Stated exercise 1: Reproduce the records verbatim, from the line containing "Where should I" through the end of the records, leaving out the pictures.

Source passage:
--------------------

Is the Passenger Count at the Pittsburgh Airport Taking Off?

Recently Pittsburgh International Airport (PIT) shared news with the media regarding passenger counts and flights.  The headline was that for the fifth consecutive month in 2014 (May through September), passenger counts were better than they were for the same month in 2013.  It was also announced that two new carriers were launching service at PIT.  Is this a sign that, after years of declining passenger traffic, things are improving at PIT?

 

Perhaps it is a bit premature to suggest that the increased origination and destination (O&D) passengers at PIT over the past five months is the start of turnaround.  Keep in mind that in 2013 a total of 7.88 million passengers either emplaned or deplaned at PIT.  This was the lowest total in at least a decade.  Airport data for 2002 place passenger traffic at over 18 million. The count then declined to under 10 million by 2006. After further drops it settled into a range of 8 million to 8.3 million from 2009 through 2012.  2009 passenger traffic represented the previous low for the last ten years when just over 8 million O&D travelers used PIT.

 

Thus, an uptick in 2014 compared to the weak numbers 2013 can be misleading. Note that the first quarter of 2014 showed a year over year drop in passengers from 2013.  Based on the first three quarters, the projected annual O&D passengers for 2014 should surpass that of 2013, but still could be one of the worst yearly totals since 2002.

 

As has been well documented in previous Policy Briefs, PIT suffered a huge blow with the sharp reduction in flights by USAirways.  It happened quickly as the airline declared bankruptcy (twice), moved its headquarters out of the region, and reduced its presence by first abandoning PIT as a hub, and then as a focus city. Even though USAirways is still the largest provider of flights at PIT, it does so at a fraction of the activity of 15 years ago. By merging with American Airlines last year, its name will soon be a memory for air travelers.  Nonetheless, it will leave behind a legacy in the form of the airport facility constructed to its specifications more than two decades ago, for which PIT is still making payments.

 

While we pointed out in earlier Policy Briefs the massive debt load carried by PIT as a result of this construction, considerable headway has been made in reducing this long term debt.   According to the Allegheny County Airport Authority’s most recent Comprehensive Annual Financial Report (CAFR), at the end of 2012 the total revenue bond debt (associated with terminal construction) stood at $375.4 million before falling to $327.9 million by the close of 2013.  Ten years ago in 2004, total outstanding debt facing the Authority was $614.3 million. Thus, in a decade the outstanding debt has been cut by almost half.

--------------------

Stated exercise 2: Continue the passage on Pittsburgh airport passenger counts and debt from where it stops.

--------------------

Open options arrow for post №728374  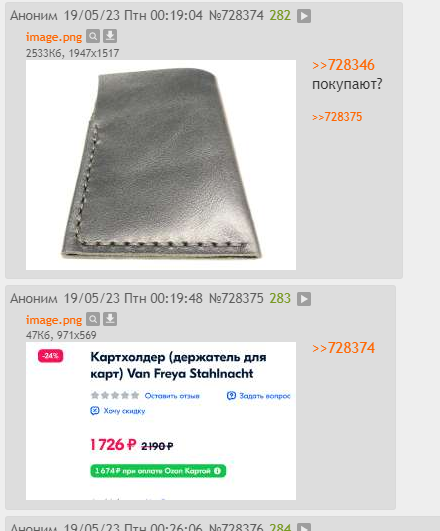tap(304, 16)
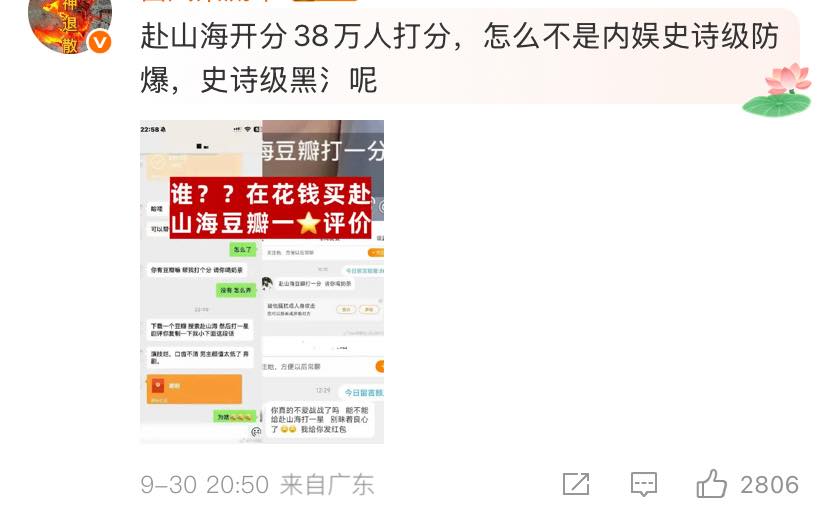Click the 9-30 20:50 timestamp
The image size is (828, 518).
coord(205,485)
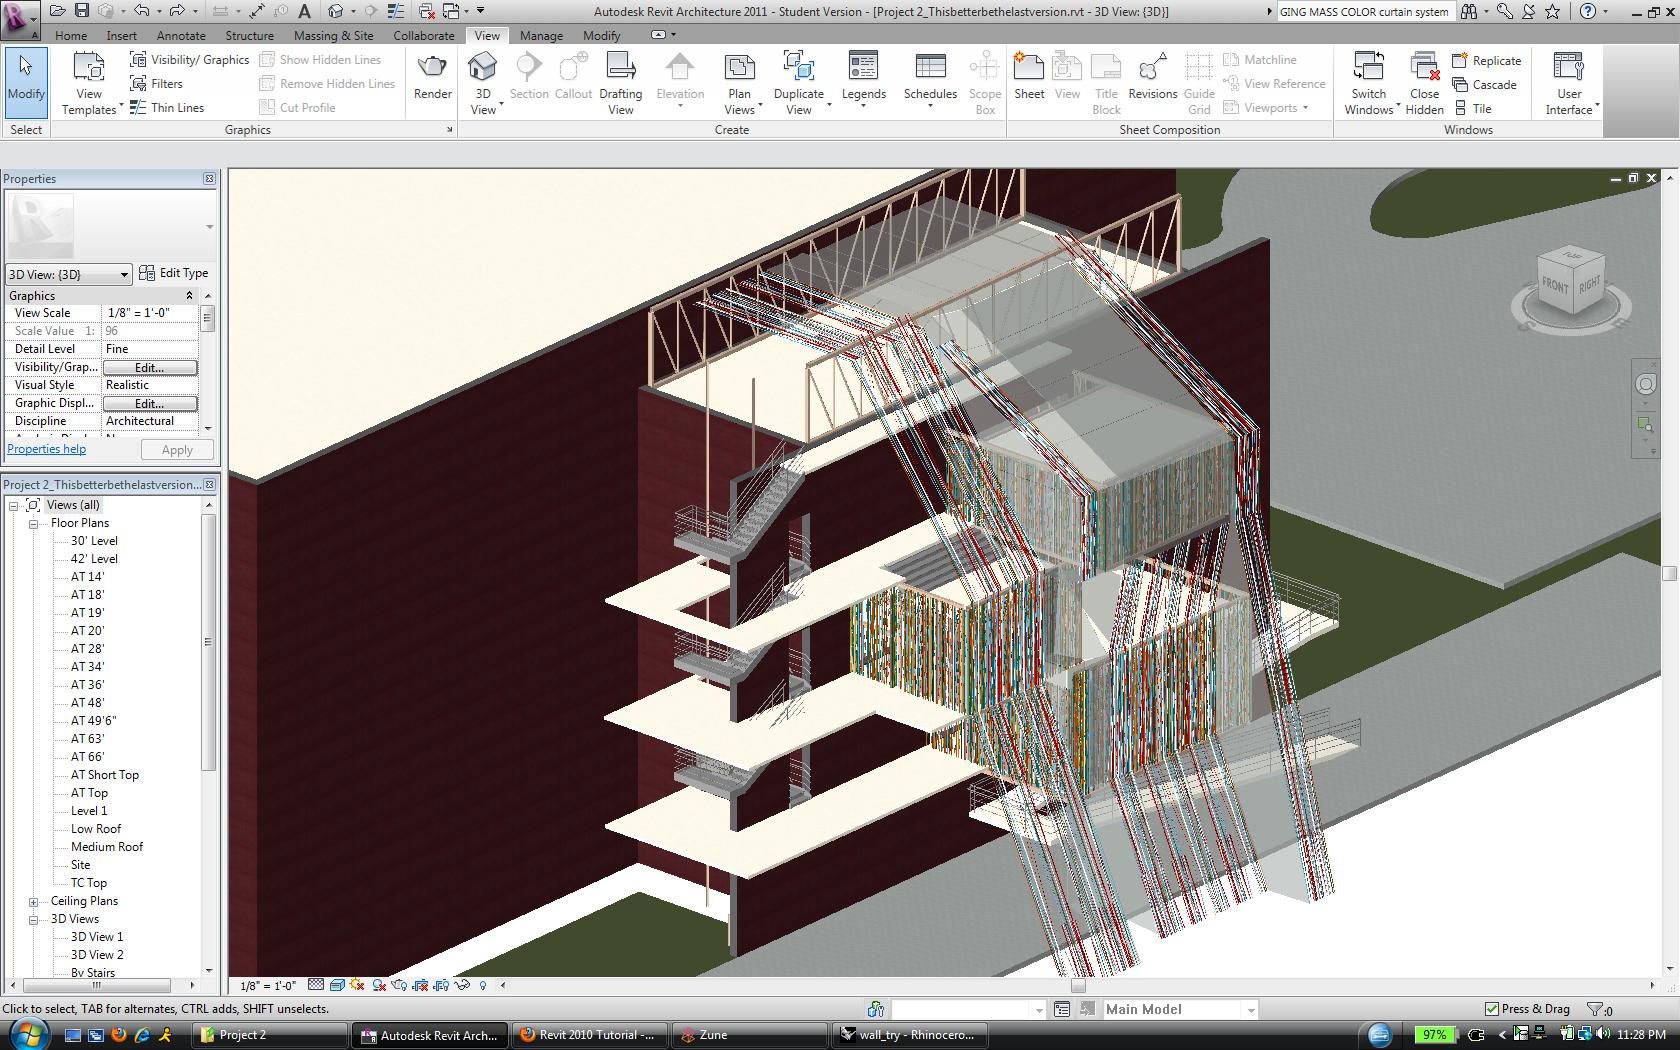Collapse the Floor Plans tree node
Viewport: 1680px width, 1050px height.
click(33, 523)
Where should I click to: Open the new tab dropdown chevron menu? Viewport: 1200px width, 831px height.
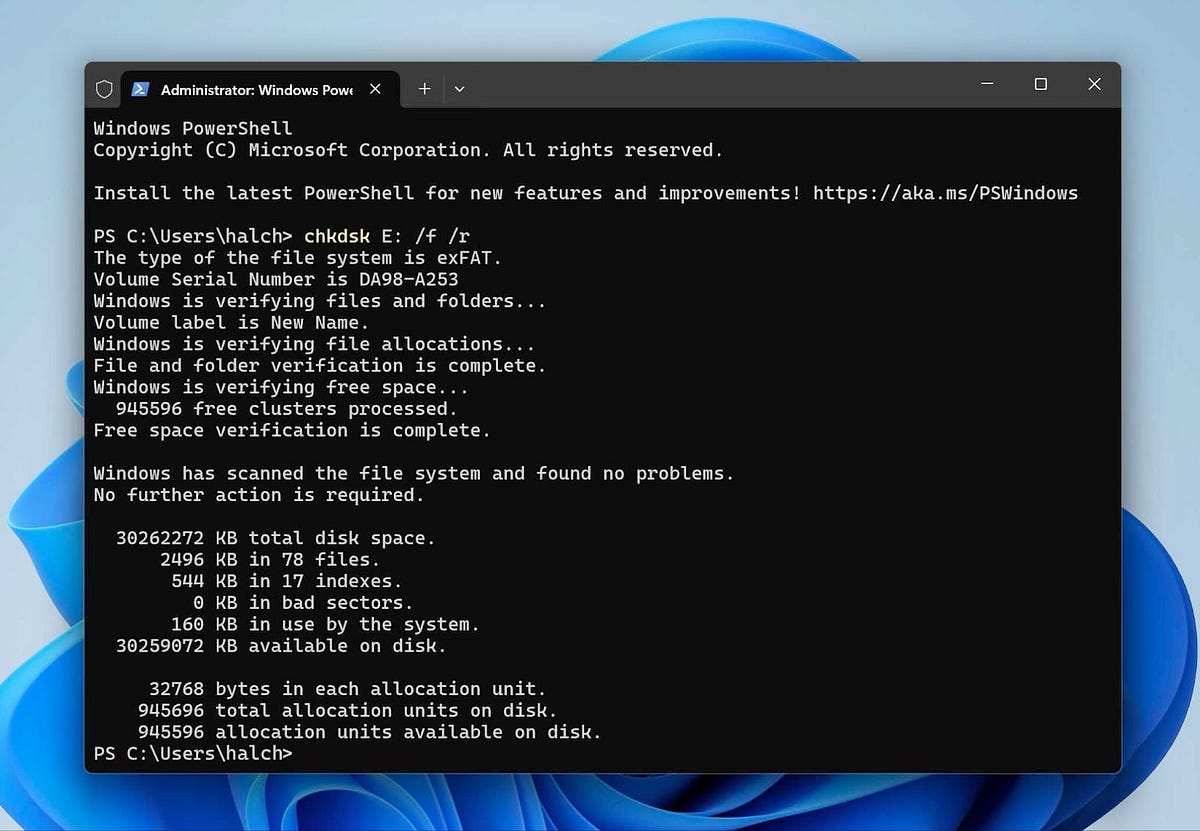459,89
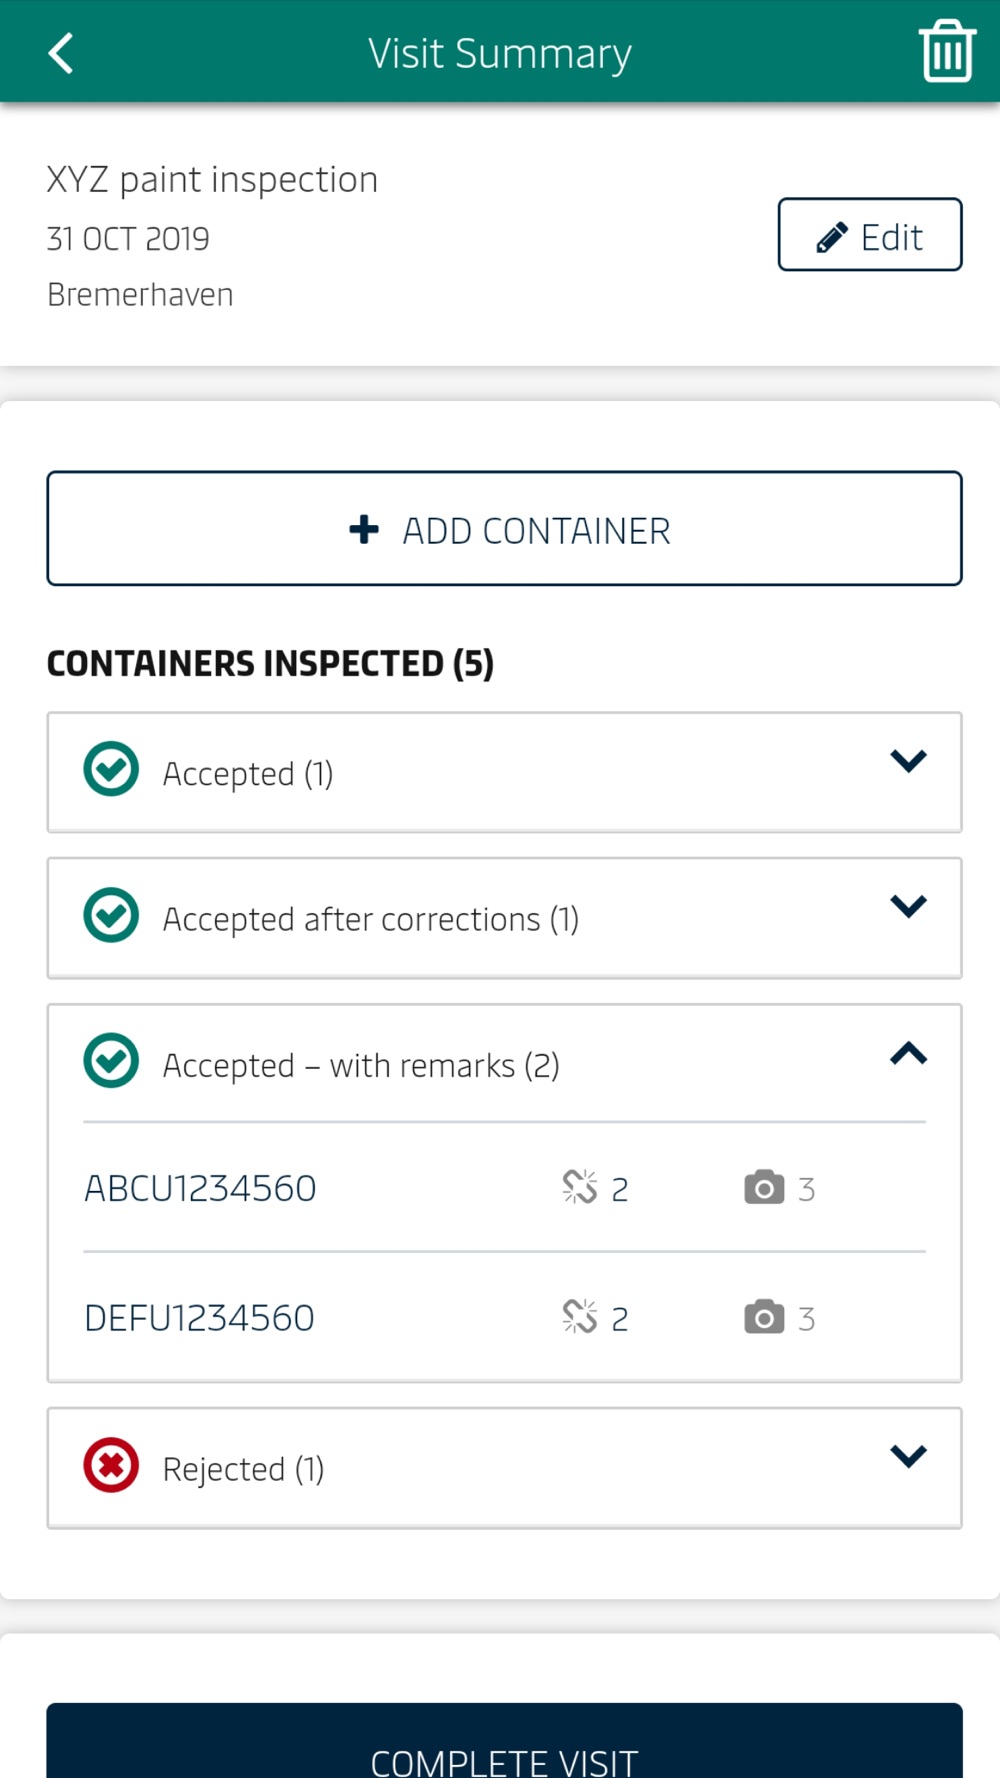This screenshot has height=1778, width=1000.
Task: Open container ABCU1234560 entry
Action: (x=504, y=1188)
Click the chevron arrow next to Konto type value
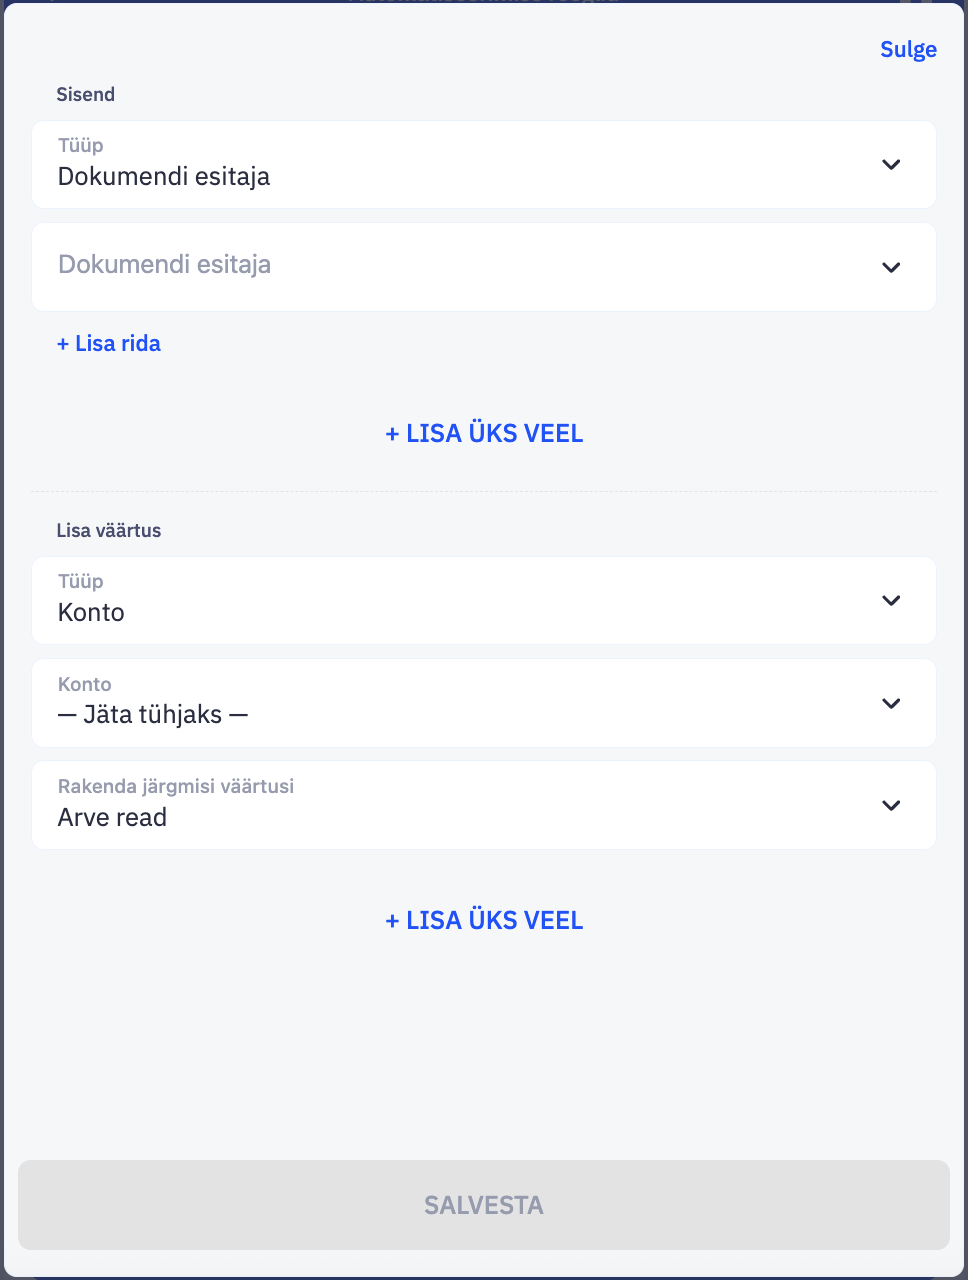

--------------------

Output 1:
Where should I click to: Open the new tab dropdown chevron menu? Viewport: 1200px width, 831px height.
459,89
This screenshot has height=1778, width=1000.
Task: Open container ABCU1234560 entry
Action: (x=504, y=1188)
Click the chevron arrow next to Konto type value

Output 2:
 

But a lot of credit for this progress, at least over the last few years, can be given to two external sources of funds—over and above revenues from operations at PIT.  These are the legislatively mandated gaming money and money from a lease allowing drilling in the Marcellus Shale formation beneath PIT.  The airport was slated to receive $150 million from state taxes on slot machine revenue over a period of years. The first $42.5 million of the gaming money was intercepted by the County Executive at the time and used for the County’s budget.  The remainder will be used to pay off the bonds ($39.4 million has been used already, with $68.1 million remaining).

 

From a gas drilling lease agreement the Authority received an up-front bonus of $46.3 million that will be used over the next five years—except for $3.5 million being held in escrow “until certain property deed mineral rights issues are resolved”.  Once production commences the Authority will receive monthly royalty payments. While the gas money has not been specifically pledged to bond payments, it has to be used at PIT, per Federal Aviation Administration rules.  As such it provides room to shift other funds to debt service.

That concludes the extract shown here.